This repository accompanies the CRISPR off-target prediction benchmark manuscript. It is intended for readers who want to understand how the benchmark was assembled, rerun the main quantitative comparison from stored tool outputs, and reproduce the manuscript figures.
Here you can find the Quarto documentation. It shows how the benchmark can be run based on precomputed tool predictions, explains the tools used in the benchmark and what to keep in mind when running them, and shows how the results in the manuscript are generated.

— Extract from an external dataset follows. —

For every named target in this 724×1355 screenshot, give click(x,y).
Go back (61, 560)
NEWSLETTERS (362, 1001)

It also includes pages that show how each manuscript figure is generated based on the benchmark outputs.
This repository reproduces the benchmark analysis from standardized output
tables from each tool, available for download via Zenodo (see below). It does not rerun each external off-target prediction tool from its
native software environment. The individual tools have different installation
procedures, command-line interfaces, reference genome requirements, and web/API
interfaces. The commands and setup notes used to generate the standardized
outputs are summarized in the Quarto page docs/06_tool_setup_reference.qmd.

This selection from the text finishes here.